Orta Avrupa’da özellikle Almanya’da orkestra konser provaları da bir konser niteliğinde geçer. "Dress Rehearsal" - bir nevi elbiseli prova olarak çevirebileceğim bir deyim- olarak adlandırılan genel provada orkestra, şef ve solist, konser kıyafetleri ile birlikte sanki konser veriyormuşçasına prova yapar. Bu provaya seyirci alınır ve bazen de bilet satılır. Bu provalar müzisyenler için çok daha enteresandır zira bir müzik öğrencisi sanatçıları prova esnasında görür ve tıpkı bir ders niteliği gibi öğreneceğini öğrenir.

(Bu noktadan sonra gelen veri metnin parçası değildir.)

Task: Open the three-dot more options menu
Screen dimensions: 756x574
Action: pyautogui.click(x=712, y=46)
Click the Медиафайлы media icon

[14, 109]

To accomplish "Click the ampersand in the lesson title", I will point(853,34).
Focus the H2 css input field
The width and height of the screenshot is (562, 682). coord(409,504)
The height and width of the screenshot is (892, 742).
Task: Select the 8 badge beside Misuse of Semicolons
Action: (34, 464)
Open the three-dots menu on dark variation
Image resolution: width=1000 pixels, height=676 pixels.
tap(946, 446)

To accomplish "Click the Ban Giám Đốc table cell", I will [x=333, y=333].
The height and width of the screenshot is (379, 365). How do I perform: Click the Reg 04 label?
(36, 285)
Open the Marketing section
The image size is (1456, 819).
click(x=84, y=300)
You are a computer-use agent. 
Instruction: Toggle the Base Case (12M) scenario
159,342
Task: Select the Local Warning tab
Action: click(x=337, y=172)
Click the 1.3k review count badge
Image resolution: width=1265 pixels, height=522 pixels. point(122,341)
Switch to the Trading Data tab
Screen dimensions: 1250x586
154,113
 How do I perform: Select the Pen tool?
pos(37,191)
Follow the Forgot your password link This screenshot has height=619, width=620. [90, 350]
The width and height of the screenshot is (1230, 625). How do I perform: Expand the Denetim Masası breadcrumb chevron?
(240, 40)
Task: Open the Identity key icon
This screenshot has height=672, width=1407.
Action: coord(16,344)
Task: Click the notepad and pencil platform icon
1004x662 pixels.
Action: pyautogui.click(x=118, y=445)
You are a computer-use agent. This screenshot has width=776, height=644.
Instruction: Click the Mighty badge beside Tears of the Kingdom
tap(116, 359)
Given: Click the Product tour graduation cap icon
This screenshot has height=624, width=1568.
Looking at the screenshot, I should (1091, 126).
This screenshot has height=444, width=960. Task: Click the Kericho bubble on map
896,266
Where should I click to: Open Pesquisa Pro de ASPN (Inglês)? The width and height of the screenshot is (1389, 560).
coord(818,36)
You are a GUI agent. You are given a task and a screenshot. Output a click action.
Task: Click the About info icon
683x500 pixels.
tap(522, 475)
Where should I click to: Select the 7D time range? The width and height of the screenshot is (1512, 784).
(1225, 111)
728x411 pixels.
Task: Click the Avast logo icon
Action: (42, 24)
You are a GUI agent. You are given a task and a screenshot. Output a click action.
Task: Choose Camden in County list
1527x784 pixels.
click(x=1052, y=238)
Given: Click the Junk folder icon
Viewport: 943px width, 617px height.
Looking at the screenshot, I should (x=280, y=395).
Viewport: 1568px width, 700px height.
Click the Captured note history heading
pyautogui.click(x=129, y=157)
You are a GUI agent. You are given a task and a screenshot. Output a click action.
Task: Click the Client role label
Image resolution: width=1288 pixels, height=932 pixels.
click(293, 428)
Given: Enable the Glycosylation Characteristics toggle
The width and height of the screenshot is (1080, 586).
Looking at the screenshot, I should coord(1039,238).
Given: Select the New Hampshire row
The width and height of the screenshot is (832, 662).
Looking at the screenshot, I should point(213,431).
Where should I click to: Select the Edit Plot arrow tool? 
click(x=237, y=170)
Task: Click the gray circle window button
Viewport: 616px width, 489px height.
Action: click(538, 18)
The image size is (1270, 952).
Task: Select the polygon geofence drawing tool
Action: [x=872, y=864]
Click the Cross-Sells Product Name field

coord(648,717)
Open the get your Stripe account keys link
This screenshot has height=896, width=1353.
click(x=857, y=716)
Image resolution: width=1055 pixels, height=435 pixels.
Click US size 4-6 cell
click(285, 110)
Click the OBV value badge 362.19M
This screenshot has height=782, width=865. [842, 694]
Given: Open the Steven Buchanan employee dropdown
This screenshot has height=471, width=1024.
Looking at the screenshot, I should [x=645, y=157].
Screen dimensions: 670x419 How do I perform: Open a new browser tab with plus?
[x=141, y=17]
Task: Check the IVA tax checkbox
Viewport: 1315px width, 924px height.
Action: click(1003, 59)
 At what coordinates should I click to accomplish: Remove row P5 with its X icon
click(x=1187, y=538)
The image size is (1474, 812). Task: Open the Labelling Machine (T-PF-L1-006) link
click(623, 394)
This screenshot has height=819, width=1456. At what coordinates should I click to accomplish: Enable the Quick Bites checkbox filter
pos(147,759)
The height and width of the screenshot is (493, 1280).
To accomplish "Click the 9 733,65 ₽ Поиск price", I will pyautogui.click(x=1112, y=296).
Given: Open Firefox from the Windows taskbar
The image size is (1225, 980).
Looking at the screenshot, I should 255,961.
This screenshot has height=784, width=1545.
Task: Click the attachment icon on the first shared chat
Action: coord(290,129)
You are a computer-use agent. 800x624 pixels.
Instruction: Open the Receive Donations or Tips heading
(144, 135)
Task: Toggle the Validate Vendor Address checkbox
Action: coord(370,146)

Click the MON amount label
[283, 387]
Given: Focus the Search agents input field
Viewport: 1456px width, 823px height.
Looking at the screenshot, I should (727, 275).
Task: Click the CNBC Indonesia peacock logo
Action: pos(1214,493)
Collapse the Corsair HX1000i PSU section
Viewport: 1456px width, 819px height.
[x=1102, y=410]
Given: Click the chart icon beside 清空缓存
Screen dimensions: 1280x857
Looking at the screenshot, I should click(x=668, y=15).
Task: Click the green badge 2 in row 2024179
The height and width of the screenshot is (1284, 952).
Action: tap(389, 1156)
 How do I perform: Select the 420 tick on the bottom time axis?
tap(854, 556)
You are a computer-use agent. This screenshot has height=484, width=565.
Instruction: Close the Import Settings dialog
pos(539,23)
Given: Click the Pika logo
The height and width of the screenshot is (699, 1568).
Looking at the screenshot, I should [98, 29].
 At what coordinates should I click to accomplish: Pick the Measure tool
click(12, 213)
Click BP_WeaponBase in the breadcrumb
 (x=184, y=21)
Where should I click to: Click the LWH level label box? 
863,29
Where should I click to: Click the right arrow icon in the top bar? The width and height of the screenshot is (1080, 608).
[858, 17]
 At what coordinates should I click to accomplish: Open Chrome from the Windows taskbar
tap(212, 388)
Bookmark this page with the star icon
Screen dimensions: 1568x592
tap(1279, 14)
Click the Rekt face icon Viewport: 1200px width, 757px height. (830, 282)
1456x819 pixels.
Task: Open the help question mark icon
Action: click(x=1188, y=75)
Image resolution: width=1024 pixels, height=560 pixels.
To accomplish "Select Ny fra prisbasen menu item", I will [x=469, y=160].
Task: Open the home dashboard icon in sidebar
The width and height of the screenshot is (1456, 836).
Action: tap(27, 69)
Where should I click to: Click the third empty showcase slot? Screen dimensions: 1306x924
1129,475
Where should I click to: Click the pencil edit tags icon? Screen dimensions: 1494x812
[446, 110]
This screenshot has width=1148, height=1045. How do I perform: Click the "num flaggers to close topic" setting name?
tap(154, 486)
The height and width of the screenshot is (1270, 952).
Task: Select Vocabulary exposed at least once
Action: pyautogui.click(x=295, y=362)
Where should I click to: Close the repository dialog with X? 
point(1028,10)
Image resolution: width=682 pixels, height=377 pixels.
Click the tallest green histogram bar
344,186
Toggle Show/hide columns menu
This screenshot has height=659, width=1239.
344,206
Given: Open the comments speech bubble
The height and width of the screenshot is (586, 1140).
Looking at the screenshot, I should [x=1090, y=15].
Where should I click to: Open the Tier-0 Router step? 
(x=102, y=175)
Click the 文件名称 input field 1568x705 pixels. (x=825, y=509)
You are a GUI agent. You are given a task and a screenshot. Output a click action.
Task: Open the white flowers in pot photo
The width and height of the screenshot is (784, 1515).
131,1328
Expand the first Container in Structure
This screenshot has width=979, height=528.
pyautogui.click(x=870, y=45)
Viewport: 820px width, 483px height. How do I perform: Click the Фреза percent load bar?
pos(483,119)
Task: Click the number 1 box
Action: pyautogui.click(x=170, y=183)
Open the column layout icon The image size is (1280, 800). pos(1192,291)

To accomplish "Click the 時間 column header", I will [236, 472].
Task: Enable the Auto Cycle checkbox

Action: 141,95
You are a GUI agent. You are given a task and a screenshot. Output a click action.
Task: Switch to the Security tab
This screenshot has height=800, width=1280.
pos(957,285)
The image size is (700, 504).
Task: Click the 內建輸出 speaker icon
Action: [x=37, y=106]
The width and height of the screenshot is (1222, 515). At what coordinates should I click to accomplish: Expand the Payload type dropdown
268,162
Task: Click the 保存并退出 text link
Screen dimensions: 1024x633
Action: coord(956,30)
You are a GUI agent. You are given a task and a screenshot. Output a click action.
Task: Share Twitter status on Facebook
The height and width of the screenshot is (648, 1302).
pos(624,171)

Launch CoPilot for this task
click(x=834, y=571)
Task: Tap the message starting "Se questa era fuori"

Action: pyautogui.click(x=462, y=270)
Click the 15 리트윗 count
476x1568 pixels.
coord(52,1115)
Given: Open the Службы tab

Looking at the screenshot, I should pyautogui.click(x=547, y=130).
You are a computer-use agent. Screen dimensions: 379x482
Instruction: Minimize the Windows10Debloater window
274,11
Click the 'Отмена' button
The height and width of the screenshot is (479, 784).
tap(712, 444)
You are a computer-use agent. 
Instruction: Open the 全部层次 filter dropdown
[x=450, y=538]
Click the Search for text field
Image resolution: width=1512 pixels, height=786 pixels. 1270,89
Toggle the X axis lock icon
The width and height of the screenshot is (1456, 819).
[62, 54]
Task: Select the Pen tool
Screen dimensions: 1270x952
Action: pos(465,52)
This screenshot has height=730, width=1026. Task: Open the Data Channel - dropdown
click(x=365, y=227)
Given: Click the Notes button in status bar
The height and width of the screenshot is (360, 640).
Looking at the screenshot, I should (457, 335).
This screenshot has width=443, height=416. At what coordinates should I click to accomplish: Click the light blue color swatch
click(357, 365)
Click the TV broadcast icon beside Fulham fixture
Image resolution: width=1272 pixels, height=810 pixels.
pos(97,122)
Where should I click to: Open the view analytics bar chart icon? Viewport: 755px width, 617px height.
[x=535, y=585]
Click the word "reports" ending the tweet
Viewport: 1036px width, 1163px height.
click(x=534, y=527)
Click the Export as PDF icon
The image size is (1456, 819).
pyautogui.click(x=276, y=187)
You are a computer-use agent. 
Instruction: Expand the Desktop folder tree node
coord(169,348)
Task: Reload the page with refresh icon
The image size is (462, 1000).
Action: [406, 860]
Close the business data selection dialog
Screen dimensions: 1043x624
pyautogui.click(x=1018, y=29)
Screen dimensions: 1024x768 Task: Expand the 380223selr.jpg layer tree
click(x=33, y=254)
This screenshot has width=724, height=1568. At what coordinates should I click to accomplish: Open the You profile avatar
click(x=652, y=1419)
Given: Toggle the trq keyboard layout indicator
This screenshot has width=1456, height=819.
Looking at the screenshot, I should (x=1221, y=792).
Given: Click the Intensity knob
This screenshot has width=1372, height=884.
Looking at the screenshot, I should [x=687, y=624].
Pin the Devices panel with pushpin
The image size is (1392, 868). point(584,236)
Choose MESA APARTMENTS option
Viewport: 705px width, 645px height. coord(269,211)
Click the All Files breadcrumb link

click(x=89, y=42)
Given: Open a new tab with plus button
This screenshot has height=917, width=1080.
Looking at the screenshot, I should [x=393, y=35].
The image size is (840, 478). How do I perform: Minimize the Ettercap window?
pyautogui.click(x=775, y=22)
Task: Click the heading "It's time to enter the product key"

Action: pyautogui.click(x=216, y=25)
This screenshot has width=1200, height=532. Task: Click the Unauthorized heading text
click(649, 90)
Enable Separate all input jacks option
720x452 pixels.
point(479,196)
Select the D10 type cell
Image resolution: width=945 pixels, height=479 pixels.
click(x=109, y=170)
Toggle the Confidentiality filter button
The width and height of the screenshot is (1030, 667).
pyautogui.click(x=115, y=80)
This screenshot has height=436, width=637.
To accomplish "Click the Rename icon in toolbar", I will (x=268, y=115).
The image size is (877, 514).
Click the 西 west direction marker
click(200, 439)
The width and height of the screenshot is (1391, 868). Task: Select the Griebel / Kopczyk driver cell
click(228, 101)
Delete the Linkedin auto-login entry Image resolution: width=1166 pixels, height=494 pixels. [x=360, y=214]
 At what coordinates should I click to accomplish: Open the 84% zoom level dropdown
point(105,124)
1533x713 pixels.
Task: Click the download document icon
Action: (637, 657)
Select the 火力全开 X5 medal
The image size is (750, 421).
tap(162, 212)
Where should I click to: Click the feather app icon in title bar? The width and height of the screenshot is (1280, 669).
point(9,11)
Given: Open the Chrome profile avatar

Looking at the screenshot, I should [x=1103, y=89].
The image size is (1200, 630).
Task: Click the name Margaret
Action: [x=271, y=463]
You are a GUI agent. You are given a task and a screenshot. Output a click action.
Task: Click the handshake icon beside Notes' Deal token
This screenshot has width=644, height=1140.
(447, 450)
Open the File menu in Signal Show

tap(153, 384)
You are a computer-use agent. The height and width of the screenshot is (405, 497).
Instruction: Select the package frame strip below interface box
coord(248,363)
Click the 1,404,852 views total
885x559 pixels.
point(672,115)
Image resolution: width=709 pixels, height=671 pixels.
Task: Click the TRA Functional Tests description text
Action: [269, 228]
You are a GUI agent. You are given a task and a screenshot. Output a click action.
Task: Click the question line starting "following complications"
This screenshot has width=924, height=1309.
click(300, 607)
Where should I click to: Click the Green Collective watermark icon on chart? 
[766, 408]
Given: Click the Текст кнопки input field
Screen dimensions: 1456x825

Büyük piyanist Vladimir Horowitz bir keresinde kendisi için en iyi konser saatini öğleden sonra 15.00 olarak belirtmiştir. Günün yorgunluğu ortaya çıkmadan zinde bir vücut ve dimağ ile çalmak sanırım bu saatlerde çok daha olumlu olmalı.


Seyahatlerden birinde İtalya’nın Sardinya adasına resital için gitmiştim. Akdeniz ülkelerinde yaz konserleri oldukça geç başlar. Bu konser de Mayıs ayına denk gelmişti ve hava çok sıcaktı. Konser saat 21.00 de başlayacaktı. Ancak o yörelerde insanlar yavaş hareket ediyorlar ve konser saati geldiği halde seyirciler yavaş yavaş salona gelmeye başladılar. 21.15 oldu çıkmaya hazırlandım, organizatör gelerek "bekleyelim" dedi, 21.30 oldu, salona seyirciler toplanmışlar ama hala beni bekletiyorlardı. Saat 21.45 oldu yine aynı cevabı alınca ben sinirlendim ve sahneye atladım, konseri verdim. Aynı geç başlama durumu İspanya, Alicante’de de başıma geldi, üstelik festival açılış konseri idi.


Benim için en güzel konser saati sanırım akşamüstü 17 sonrası. Daha geç konserleri sevmiyorum. Zira konserlerden sonra en çok sahne arkadaşlarımla ve sevdiklerimle bir arada olmayı seviyorum. Genellikle erkenci bir insanım.


Umuyorum dünyayı kasıp kavuran bu salgın bir an evvel biter ve biz de sizlerle müziğimizi en samimi şekilde paylaşırız, yoksa saati önemli değil, günün hangi saati olursa olsun, yeter ki olsun!